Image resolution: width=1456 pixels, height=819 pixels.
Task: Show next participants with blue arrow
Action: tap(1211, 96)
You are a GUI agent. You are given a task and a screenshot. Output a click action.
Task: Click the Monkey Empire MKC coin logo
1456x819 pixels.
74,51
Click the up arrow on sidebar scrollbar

Problem details
Once the line containing "1456x819 pixels." is found, output it and each line after it through the end of the listing above, exactly, with nothing else.

Output below
1456x819 pixels.
74,51
Click the up arrow on sidebar scrollbar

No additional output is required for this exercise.